**To do**. Put the material from the line with "Task: Click the Markera alla link" to the line with "Action: 1483,30" into a two-column CSV with the headers instruction and answer. Give one row for each instruction and its answer, with each field in quotes and any line breaks replaced by spaces.

Dataset rows:
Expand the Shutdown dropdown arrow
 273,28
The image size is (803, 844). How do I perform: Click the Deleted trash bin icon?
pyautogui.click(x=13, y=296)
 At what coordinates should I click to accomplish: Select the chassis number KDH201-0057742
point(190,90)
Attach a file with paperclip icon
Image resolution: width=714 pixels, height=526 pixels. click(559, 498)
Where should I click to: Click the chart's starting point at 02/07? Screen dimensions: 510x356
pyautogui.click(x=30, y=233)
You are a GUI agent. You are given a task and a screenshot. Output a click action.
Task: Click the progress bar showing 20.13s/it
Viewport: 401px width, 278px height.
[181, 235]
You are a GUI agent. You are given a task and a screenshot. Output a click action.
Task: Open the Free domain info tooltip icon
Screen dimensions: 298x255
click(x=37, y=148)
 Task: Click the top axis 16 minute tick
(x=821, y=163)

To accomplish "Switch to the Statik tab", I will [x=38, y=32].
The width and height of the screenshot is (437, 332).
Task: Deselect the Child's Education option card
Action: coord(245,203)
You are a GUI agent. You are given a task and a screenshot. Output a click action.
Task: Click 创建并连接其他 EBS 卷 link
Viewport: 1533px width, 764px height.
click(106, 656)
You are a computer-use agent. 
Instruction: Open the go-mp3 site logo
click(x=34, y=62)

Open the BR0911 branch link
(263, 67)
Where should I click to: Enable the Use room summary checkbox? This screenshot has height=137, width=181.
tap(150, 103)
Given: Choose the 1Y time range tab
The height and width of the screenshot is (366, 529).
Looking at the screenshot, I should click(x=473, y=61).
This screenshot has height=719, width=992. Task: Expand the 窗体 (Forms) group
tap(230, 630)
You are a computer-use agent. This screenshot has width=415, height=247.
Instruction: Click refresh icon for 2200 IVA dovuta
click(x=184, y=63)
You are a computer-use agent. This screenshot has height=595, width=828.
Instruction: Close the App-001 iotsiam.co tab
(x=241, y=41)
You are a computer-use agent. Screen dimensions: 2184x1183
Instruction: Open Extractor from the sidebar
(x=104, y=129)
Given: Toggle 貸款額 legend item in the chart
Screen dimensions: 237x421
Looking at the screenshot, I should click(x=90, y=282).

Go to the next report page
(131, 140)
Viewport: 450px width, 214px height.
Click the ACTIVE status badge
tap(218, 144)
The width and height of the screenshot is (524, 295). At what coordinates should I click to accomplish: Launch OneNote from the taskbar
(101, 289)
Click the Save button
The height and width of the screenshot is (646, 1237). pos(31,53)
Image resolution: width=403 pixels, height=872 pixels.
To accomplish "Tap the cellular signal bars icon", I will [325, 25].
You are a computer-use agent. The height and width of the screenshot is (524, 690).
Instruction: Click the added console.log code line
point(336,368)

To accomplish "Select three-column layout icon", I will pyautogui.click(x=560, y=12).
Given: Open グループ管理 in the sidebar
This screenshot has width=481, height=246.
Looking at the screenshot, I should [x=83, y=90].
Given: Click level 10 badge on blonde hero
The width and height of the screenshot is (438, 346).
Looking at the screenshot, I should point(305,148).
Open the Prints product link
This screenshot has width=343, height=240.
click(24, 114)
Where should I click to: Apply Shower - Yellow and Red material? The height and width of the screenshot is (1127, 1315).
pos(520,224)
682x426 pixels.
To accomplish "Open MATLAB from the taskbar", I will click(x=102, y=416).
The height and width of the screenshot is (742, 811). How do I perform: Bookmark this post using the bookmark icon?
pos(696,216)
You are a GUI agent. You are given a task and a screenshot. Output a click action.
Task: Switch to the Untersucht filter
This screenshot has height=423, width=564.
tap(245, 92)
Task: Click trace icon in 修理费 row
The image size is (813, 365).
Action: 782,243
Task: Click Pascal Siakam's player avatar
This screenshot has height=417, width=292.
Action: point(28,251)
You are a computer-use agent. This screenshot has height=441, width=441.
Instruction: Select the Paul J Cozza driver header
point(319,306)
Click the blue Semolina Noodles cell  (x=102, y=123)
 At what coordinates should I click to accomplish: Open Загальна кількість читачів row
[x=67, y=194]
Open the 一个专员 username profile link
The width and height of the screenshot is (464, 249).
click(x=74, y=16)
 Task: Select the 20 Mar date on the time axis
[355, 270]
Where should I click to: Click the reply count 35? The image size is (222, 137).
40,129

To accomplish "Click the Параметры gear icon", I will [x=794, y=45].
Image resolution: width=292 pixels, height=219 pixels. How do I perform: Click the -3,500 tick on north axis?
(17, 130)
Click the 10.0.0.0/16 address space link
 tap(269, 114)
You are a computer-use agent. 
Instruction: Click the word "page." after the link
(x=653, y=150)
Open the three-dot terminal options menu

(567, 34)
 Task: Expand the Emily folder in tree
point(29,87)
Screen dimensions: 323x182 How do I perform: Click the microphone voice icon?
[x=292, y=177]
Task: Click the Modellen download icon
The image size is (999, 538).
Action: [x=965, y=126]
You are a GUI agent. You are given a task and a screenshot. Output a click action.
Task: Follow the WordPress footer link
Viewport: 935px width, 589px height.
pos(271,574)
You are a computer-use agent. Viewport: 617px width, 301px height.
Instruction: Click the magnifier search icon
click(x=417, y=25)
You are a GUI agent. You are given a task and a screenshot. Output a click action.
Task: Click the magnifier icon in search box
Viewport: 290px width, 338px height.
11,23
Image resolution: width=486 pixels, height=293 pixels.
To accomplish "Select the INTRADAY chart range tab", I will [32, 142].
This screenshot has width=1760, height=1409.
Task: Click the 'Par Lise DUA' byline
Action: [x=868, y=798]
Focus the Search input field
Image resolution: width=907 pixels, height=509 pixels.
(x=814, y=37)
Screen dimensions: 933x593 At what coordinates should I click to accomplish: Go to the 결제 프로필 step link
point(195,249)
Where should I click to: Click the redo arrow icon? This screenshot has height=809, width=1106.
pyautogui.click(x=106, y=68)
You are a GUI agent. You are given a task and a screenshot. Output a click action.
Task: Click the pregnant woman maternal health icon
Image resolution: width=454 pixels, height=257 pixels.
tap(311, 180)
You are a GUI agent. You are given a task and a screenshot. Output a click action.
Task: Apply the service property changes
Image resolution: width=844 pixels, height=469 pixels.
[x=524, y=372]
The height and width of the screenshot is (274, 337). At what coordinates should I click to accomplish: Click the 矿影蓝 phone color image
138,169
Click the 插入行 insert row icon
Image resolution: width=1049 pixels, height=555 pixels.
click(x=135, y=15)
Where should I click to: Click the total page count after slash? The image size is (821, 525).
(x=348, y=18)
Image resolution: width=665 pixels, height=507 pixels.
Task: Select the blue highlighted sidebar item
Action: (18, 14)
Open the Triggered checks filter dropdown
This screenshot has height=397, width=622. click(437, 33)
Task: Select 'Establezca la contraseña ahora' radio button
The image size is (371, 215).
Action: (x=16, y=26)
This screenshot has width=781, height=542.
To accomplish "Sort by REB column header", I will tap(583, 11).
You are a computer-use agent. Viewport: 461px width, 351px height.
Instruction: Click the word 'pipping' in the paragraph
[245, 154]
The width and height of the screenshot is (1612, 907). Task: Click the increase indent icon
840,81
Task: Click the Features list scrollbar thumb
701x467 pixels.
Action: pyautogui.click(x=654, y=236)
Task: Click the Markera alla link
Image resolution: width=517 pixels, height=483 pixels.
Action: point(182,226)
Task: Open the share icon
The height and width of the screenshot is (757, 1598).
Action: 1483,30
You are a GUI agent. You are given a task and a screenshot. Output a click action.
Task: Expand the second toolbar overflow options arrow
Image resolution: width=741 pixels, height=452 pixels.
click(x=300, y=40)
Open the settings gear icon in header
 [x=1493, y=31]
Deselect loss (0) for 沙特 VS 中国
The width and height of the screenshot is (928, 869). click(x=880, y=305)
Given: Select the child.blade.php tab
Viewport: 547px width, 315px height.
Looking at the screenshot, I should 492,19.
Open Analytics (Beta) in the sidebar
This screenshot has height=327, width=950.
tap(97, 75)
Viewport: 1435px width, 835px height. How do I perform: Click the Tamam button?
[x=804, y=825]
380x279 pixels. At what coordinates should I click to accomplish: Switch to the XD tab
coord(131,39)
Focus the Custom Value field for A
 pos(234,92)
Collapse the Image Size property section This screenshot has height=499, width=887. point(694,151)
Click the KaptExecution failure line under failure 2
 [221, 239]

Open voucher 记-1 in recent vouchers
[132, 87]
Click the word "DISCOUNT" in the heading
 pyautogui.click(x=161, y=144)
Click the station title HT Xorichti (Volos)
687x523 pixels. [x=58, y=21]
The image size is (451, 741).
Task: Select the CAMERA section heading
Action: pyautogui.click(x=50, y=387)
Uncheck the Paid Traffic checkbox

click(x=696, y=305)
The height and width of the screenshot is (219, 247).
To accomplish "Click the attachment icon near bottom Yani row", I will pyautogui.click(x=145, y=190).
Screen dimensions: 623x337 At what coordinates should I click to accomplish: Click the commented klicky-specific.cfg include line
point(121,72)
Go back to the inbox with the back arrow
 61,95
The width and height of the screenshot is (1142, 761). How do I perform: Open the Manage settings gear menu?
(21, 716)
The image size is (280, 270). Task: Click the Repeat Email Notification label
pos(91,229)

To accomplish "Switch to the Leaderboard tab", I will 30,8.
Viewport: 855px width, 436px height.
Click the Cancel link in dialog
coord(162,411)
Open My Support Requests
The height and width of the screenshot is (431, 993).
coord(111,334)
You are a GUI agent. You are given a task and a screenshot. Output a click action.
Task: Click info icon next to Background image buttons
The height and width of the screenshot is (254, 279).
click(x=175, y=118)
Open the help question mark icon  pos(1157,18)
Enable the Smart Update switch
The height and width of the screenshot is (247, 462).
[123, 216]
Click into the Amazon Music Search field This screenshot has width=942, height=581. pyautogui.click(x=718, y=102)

**Full output**.
instruction,answer
"Task: Click the Markera alla link Image resolution: width=517 pixels, height=483 pixels.","Action: point(182,226)"
"Task: Open the share icon The height and width of the screenshot is (757, 1598).","Action: 1483,30"